From her words on the reality of dealing with long Covid to her speech about navigating rehab and recovery, you can always count on Lena Dunham to share how she’s really feeling. And her latest Instagram post is certainly no exception.
Sharing what she’s been up to since her marriage to musician Luis Felber last week, Dunham spoke openly about some of the body-shaming comments she’s received after posting photos from her wedding day – and reminded us all about how important self-acceptance really is.
“One narrative I take issue with, largely because it’s a story I don’t want other women, other people, to get lodged in their heads, is that I should somehow be ashamed because my body has changed since I was last on television,” Dunham wrote.
“Firstly, ‘Did Lena eat the cast of Girls’ just isn’t a very good joke – I could punch that up for the Tweeter. Secondly, it’s ironic to have my body compared to a body that was also the subject of public scorn – an echo chamber of body shaming.
“But lastly, when will we learn to stop equating thinness with health/happiness?”
Going on to highlight how weight gain is often just as much a sign of happiness and a positive change in habits as weight loss, Dunham spoke about how her life has changed since she last appeared on screen, and shared how grateful she was for the changes that have occurred in her body.
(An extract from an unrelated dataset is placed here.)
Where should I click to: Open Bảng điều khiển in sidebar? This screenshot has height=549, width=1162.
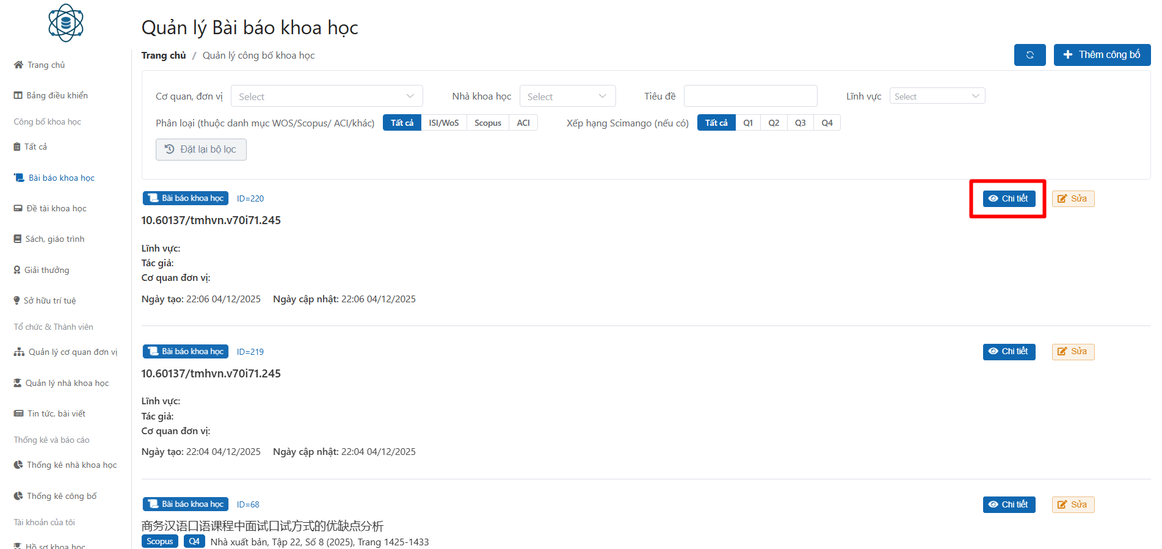[x=57, y=95]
“The pics I’m being compared to are from when I was in active addiction with undiagnosed illness,” she explained. “In the 4 years since I’ve gotten sober and begun my life as someone who aspires toward health and not just achievement. These changes have allowed me to be the kind of sister/friend/daughter that I want to be and yes – meet my husband (who, by the way, doesn’t recognize me in those old photos because he sees how dimmed my light was.)”
She continued: “I say this for any other person whose appearance has been changed with time, illness or circumstance – it’s okay to live in your present body without treating it as transitional. I am, and I’m really enjoying it. Love you all.”
While it’s awful to hear that Dunham is receiving so much body-shaming in the first place, her words about accepting her “present body” are truly powerful.
Despite the pressure diet culture often places on women to treat our bodies like a work in progress, Dunham’s words are a powerful reminder that it’s OK to stop and enjoy your body as it is – and that doing so is often the key to happiness in other areas of your life, too.